Yargıtay 1. Hukuk Dairesi 2011/4927 Esas 2011/6081 Karar Sayılı İlamı

Abaküs Yazılım
1. Hukuk Dairesi
Esas No: 2011/4927
Karar No: 2011/6081

Yargıtay 1. Hukuk Dairesi 2011/4927 Esas 2011/6081 Karar Sayılı İlamı

     Özet:

Davacı, babası A.G.'nin kayden malik olduğu taşınmazın çıplak mülkiyetini mirastan mal kaçırmak amacıyla kız çocuklarına tapuda satış göstermek suretiyle temlik ettiğini iddia ederek tapu kaydının iptali ile miras payları oranında tüm mirasçılar adına tesciline karar verilmesini istemiştir. Davalılar ise temlikin gerçek ve meşru olduğunu savunmuşlardır.
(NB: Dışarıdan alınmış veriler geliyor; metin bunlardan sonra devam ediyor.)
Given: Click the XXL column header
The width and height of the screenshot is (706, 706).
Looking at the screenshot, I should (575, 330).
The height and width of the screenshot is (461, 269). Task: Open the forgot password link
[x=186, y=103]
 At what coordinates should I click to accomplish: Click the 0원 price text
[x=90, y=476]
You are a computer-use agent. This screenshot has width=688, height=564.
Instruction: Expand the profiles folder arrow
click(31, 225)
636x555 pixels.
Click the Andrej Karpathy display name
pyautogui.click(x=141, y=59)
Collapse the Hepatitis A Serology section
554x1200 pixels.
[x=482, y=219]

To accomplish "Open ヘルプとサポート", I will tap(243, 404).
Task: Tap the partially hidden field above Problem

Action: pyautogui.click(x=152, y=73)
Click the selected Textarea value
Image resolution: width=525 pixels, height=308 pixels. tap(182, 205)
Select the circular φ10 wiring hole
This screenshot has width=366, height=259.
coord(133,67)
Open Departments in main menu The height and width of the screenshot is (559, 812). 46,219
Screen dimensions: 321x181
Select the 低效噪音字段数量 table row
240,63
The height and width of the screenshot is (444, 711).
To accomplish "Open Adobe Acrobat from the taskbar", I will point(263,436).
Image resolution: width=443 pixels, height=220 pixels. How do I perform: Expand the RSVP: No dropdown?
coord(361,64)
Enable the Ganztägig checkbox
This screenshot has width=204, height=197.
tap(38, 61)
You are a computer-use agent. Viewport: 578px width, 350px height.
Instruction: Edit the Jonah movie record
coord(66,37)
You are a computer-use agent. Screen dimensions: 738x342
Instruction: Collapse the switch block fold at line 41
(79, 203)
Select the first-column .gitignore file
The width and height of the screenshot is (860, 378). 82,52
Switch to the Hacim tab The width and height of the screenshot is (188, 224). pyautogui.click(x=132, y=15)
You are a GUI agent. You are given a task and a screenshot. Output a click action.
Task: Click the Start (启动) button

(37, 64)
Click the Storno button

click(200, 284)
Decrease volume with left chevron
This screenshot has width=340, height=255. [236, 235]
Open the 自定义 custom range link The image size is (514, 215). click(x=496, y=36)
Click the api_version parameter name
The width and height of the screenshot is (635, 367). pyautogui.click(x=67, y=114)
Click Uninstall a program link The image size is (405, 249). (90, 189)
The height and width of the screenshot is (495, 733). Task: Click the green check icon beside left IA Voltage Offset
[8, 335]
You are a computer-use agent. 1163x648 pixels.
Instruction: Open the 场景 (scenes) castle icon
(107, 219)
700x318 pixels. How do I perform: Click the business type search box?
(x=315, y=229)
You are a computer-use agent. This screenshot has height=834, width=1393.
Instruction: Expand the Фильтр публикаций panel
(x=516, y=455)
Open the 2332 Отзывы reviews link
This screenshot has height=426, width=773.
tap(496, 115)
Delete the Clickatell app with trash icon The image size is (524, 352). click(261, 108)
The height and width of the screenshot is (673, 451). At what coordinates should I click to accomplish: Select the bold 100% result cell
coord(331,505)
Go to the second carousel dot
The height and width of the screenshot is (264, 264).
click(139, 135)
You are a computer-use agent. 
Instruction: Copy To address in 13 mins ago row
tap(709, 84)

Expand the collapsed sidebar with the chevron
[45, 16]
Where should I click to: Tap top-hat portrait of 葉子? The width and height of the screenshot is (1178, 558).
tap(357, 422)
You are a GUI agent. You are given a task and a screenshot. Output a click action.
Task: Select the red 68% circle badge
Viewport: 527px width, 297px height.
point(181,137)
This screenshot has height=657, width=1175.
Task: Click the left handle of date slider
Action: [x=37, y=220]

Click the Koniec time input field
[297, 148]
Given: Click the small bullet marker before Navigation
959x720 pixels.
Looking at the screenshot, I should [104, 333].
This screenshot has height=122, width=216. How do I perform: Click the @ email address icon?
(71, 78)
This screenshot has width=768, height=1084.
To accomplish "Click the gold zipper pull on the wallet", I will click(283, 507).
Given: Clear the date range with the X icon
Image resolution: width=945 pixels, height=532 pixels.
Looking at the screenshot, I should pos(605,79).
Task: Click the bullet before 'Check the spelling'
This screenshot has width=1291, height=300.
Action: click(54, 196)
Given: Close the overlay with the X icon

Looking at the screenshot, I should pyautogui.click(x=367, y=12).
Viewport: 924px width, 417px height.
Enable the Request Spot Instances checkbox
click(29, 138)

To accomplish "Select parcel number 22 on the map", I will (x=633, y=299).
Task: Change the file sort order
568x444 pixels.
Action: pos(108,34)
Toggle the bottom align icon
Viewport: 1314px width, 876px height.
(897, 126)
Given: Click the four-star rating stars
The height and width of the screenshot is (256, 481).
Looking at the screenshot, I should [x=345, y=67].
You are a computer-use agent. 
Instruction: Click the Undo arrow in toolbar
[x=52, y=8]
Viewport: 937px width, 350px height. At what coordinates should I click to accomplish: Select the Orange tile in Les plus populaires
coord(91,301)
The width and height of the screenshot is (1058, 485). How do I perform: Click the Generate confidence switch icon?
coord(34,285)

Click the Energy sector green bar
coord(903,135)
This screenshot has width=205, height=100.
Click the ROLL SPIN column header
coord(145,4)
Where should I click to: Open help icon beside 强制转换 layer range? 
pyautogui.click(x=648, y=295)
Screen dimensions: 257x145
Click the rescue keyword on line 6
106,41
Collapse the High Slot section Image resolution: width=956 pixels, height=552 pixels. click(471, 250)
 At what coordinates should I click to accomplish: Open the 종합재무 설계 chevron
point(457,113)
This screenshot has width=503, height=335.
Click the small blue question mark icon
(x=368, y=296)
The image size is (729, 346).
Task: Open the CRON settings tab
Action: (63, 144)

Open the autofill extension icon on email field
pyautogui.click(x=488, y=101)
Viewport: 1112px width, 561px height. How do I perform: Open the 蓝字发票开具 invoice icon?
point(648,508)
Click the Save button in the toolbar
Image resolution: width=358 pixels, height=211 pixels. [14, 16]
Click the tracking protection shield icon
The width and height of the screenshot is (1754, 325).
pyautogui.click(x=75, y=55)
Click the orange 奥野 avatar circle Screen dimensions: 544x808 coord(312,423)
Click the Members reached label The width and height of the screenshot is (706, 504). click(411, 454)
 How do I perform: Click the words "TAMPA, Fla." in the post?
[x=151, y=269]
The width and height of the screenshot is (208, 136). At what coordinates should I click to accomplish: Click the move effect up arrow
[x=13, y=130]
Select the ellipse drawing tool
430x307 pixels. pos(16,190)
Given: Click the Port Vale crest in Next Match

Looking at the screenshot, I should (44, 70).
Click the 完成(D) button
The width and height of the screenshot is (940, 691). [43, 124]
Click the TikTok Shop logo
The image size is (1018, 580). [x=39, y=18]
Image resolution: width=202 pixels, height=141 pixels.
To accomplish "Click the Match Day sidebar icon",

Mahkeme, mirasçılar arasında denkleştirici tasarruflarda bulunulduğu gerekçesiyle davanın reddine karar vermiştir. Ancak Yargıtay, temlik işlemlerinin mal kaçırma amaçlı ve muvazaalı olduğu göz önüne alınarak davanın kabulüne karar verilmesi gerektiğini belirtmiştir. Kararın bozulmasına ve yeniden yargılama yapılmasına hükmedilmiştir. Kanun maddeleri olarak Türk Medeni Kanunu'nun 640. maddesi, 706. maddesi ve Borçlar Kanunu'nun 213. maddesi ile Tapu Kanunu'nun 26. maddesi değerlendirilmiştir.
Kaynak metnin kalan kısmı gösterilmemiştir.